Le Conseil constitutionnel a rendu, le 7 novembre 1997, une décision marquante concernant la loi portant mesures urgentes à caractère fiscal et financier. Plusieurs membres du Parlement critiquaient l’article 2 modifiant le taux d’imposition des plus-values à long terme réalisées par les sociétés de capitaux. Le législateur avait décidé de soumettre ces gains au taux normal de l’impôt sur les sociétés pour les exercices ouverts depuis janvier 1997. Les auteurs de la saisine dénonçaient une rétroactivité excessive et une atteinte au droit de propriété ainsi qu’aux principes de sécurité juridique. La question posée aux juges concernait la conformité à la Constitution d’une hausse d’imposition applicable à des revenus nés avant la promulgation de la loi. La haute juridiction rejette l’argumentation en rappelant l’absence de valeur constitutionnelle de la non-rétroactivité fiscale et la pleine compétence du pouvoir législatif.
I. L’encadrement souple de l’application de la loi fiscale dans le temps
A. La limitation du principe de non-rétroactivité à la matière répressive
Le Conseil constitutionnel rappelle avec fermeté que le principe de non-rétroactivité des lois trouve sa source dans l’article 8 de la Déclaration de 1789. Cette exigence fondamentale ne s’impose toutefois au législateur que dans le cadre restreint des sanctions pénales ou des mesures à caractère punitif. La décision précise ainsi que « le principe de non rétroactivité des lois n’a valeur constitutionnelle, en vertu de l’article 8… qu’en matière répressive ». Le domaine fiscal échappe par nature à cette interdiction absolue de retour sur le passé sous réserve du respect des garanties légales essentielles. Les juges autorisent donc l’application de nouveaux taux à des faits générateurs déjà intervenus dès lors que l’intérêt général justifie une telle mesure.
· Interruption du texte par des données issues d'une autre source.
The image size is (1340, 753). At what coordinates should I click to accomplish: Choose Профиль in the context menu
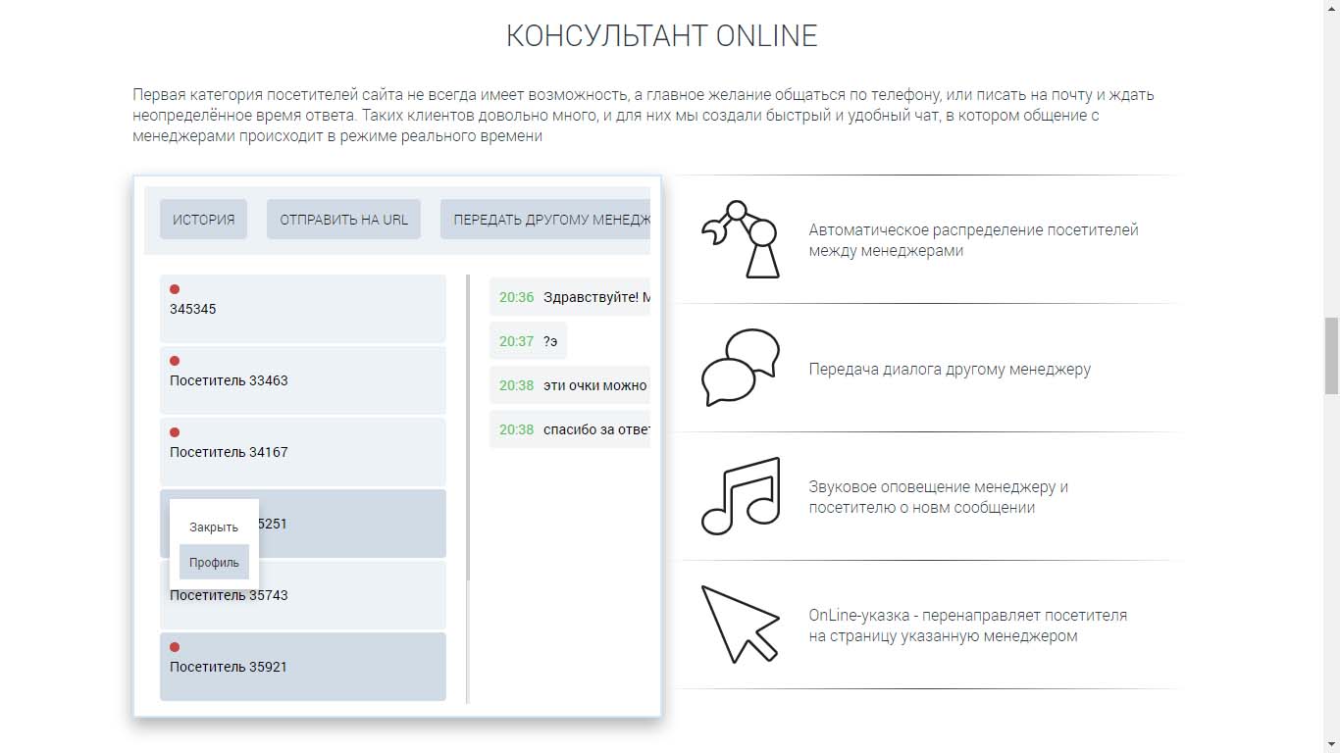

B. L’exclusion du principe de confiance légitime de l’ordre constitutionnel
Les requérants invoquaient le concept de sécurité juridique pour contester le changement imprévu des règles fiscales applicables aux décisions de gestion des entreprises. Le juge constitutionnel écarte ce grief en affirmant de manière lapidaire qu’« aucune norme de valeur constitutionnelle ne garantit un principe dit de confiance légitime ». Cette position classique protège la liberté d’action du législateur qui doit pouvoir adapter la politique fiscale aux impératifs économiques du pays. Les sociétés ne disposent d’aucun droit acquis au maintien d’un régime de faveur même si elles ont engagé des investissements sous l’empire d’anciennes règles. L’absence de ce principe en droit interne permet une grande souplesse dans la gestion des finances publiques malgré les critiques doctrinales récurrentes.
II. La validation des modalités techniques de la nouvelle imposition
A. La conformité de la détermination de l’assiette au droit de propriété
La saisine contestait l’absence de mécanisme correcteur permettant de prendre en compte l’érosion monétaire subie par les actifs immobiliers détenus durant de nombreuses années. Le juge estime qu’en décidant d’assujettir ces plus-values au taux ordinaire, le législateur n’a pas commis d’erreur manifeste dans l’exercice de ses compétences. La décision souligne que le pouvoir souverain a pu modifier le régime d’imposition « sans apporter à la détermination de ces plus-values des correctifs ». Cette solution s’étend également aux plus-values placées sous un régime de sursis dont l’imposition effective dépend du choix volontaire opéré par la société. L’atteinte au droit de propriété n’est pas caractérisée car la charge fiscale globale ne présente pas de nature confiscatoire au regard des bénéfices.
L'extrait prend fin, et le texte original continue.